Omicidio di Sueli Leal Barbosa: il compagno accusato di aver appiccato l’incendio “per risentimento”

Cronaca

Non si è trattato di un tragico incidente, ma di “un’azione caratterizzata da un minimo di pianificazione e non frutto di un’azione d’impeto”. È questa la ferma convinzione della PM Maura Ripamonti, che ha disposto il fermo di Sinval Michael Pereira, un brasiliano di 45 anni, con l’accusa di omicidio volontario della compagna e connazionale Sueli Leal Barbosa. La donna, nel disperato tentativo di sfuggire alle fiamme che hanno avvolto il loro appartamento al quarto piano in viale Abruzzi a Milano, si è lanciata dalla finestra, trovando la morte.

Sinval Michael Pereira

Le indagini condotte dal Nucleo investigativo antincendi dei vigili del fuoco hanno rivelato la presenza di sostanze acceleranti la combustione in almeno due punti della casa: nel soggiorno, vicino alla porta d’ingresso, e nella camera da letto, dove la vittima si trovava quando l’incendio è divampato. Un elemento cruciale che smentisce la versione dell’indagato, il quale ha tentato di minimizzare l’accaduto, sostenendo di aver lanciato per rabbia un mozzicone di sigaretta sul tappeto del salone.

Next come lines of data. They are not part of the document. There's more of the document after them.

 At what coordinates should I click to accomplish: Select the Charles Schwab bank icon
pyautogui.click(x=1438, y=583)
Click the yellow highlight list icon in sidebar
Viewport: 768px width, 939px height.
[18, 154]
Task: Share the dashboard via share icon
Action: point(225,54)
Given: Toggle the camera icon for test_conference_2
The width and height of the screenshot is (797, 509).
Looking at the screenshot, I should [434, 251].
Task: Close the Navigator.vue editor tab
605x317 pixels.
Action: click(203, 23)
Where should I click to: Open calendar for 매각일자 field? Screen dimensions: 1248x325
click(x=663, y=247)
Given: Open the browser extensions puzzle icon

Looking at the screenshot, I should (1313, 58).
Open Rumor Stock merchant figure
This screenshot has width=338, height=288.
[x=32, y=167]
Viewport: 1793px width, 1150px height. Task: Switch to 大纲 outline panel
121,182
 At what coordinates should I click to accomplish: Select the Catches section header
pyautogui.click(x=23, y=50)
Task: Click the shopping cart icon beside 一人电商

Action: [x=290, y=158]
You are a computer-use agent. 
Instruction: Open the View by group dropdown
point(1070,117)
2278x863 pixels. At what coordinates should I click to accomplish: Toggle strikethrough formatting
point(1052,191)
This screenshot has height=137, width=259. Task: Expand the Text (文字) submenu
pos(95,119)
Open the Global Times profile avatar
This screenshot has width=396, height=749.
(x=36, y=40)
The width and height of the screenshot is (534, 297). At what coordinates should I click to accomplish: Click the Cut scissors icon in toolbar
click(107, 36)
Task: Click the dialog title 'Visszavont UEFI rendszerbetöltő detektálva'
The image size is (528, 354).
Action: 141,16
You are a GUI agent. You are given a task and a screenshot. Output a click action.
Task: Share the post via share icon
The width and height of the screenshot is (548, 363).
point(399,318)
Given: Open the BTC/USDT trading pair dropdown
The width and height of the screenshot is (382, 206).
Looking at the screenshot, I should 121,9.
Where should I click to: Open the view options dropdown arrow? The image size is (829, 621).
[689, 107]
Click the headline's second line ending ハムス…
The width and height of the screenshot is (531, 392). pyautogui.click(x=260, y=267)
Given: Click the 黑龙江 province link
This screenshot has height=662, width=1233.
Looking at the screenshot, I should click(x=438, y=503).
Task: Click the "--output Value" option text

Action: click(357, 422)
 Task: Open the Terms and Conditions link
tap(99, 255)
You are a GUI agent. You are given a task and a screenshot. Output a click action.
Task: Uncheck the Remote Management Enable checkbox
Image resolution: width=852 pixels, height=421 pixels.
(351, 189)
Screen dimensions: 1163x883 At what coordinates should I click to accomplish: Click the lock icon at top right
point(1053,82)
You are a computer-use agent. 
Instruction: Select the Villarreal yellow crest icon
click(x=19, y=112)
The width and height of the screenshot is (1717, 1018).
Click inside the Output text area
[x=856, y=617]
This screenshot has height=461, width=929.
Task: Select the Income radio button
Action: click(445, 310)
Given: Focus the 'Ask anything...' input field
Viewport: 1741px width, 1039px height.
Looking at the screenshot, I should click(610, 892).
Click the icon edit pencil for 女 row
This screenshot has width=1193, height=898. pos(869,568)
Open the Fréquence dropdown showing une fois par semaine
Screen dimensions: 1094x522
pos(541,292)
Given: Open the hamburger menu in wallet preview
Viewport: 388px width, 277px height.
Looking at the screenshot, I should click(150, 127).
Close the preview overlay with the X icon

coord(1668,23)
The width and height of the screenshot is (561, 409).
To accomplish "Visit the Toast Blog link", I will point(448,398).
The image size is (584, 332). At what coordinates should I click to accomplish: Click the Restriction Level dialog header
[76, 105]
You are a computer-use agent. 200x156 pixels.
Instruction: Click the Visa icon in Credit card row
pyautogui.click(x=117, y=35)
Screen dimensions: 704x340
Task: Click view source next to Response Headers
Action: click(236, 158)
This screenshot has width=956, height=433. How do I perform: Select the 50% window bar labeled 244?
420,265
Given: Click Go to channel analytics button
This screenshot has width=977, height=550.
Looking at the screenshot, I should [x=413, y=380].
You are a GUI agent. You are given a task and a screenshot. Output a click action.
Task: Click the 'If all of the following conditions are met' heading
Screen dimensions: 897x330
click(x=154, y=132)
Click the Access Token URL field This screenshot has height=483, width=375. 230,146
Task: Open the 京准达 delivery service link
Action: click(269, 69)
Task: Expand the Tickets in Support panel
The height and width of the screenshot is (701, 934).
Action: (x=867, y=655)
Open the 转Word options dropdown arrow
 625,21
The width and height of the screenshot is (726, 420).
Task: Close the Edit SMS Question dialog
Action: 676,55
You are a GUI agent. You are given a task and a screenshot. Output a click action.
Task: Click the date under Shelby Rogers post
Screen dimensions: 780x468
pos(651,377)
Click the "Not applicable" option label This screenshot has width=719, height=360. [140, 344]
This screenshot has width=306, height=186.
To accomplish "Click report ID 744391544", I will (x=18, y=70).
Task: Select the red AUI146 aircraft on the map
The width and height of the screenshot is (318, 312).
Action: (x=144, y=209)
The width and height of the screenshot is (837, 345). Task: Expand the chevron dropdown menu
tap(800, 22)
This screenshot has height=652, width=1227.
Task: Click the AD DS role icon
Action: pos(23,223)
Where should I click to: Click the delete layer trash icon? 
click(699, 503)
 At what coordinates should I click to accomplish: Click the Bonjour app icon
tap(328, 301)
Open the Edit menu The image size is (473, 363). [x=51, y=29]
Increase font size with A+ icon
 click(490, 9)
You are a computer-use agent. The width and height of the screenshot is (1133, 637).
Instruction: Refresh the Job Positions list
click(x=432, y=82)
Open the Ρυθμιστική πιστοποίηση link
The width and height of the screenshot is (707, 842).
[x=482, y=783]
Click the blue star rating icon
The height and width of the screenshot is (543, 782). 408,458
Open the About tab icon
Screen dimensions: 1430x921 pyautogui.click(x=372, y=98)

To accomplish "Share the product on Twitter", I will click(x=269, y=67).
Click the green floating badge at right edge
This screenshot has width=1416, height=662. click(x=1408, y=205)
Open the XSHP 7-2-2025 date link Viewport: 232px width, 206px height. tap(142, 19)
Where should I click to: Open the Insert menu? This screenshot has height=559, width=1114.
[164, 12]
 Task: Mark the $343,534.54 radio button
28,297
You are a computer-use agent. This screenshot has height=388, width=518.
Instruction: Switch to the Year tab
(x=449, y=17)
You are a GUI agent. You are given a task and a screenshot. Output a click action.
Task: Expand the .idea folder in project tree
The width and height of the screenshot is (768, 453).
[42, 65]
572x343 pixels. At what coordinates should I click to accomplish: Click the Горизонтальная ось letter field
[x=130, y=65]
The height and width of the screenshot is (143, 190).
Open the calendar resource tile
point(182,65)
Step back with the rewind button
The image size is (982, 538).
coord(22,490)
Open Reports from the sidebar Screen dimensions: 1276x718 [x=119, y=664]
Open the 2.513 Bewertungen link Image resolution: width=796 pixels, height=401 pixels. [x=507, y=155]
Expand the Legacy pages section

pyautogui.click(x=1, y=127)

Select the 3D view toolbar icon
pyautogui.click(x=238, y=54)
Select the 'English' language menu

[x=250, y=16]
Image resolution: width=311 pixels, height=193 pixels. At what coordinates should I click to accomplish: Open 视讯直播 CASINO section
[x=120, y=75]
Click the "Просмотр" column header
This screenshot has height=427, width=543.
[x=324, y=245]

La PM Ripamonti sottolinea l’incompatibilità tra la dinamica dell’incendio e la versione fornita da Pereira: “È impossibile che quel tipo di incendio possa essersi sviluppato con la dinamica descritta dall’indagato; inoltre, la presenza di acceleranti in due ambienti è in contrasto con la natura colposa – se non accidentale – dello sviluppo delle fiamme”.

Secondo gli inquirenti, Pereira avrebbe appiccato il fuoco con un accendino o un altro strumento, uscendo dall’appartamento subito dopo. Le fiamme, inizialmente nel soggiorno, si sarebbero propagate con estrema rapidità nella camera da letto grazie agli acceleranti, intrappolando Sueli Leal Barbosa e spingendola alla fuga disperata dalla finestra.

Il quadro che emerge dall’interrogatorio e dalle prove raccolte è quello di un uomo che non mostra rimorso, ma cerca di adattare il suo racconto ai fatti. Le numerose bugie, i filmati dell’incendio e delle telecamere di sorveglianza, e il sopralluogo dei vigili del fuoco, restituiscono “un quadro di estrema gravità indiziaria”.

Il fermo è stato disposto per il pericolo di fuga, dato che Pereira non ha un domicilio né un lavoro stabile, e per il pericolo di reiterazione del reato, considerando la “gravità e la stessa crudeltà dell’azione, condotta nei confronti della convivente, nei cui confronti non ha manifestato alcuna forma di dolore o ancor meno resipiscenza”.

Nonostante l’indagato abbia ammesso una sua responsabilità per incendio colposo e abbia dichiarato di essere profondamente dispiaciuto per la morte della compagna, la Procura rileva che “questo dispiacere non emerge in alcun modo dal verbale di interrogatorio e dalla relativa videoregistrazione”. Le sue continue modifiche alla versione dei fatti, per esempio sull’orario di uscita o sulla presunta lite con la vittima, sono considerate ulteriori elementi indiziari a suo carico.

“Sono molto dispiaciuto. La cosa che mi fa più male è la sua morte, noi avevamo in programma di sposarci il mese prossimo. Stavamo solo aspettando il mio divorzio. Mi distrugge sapere che lei sia morta per una stupidaggine che ho fatto io. È uno sbaglio con cui dovrò convivere tutto il resto della mia vita“, avrebbe dichiarato Pereira. Tuttavia, solo sette minuti dopo la sua uscita dall’appartamento, i vicini avevano già allertato i soccorsi. In questo “rapporto burrascoso”, come descritto da chi conosceva la coppia, la Procura identifica il movente nell’evidente risentimento che avrebbe spinto l’uomo a un’azione premeditata.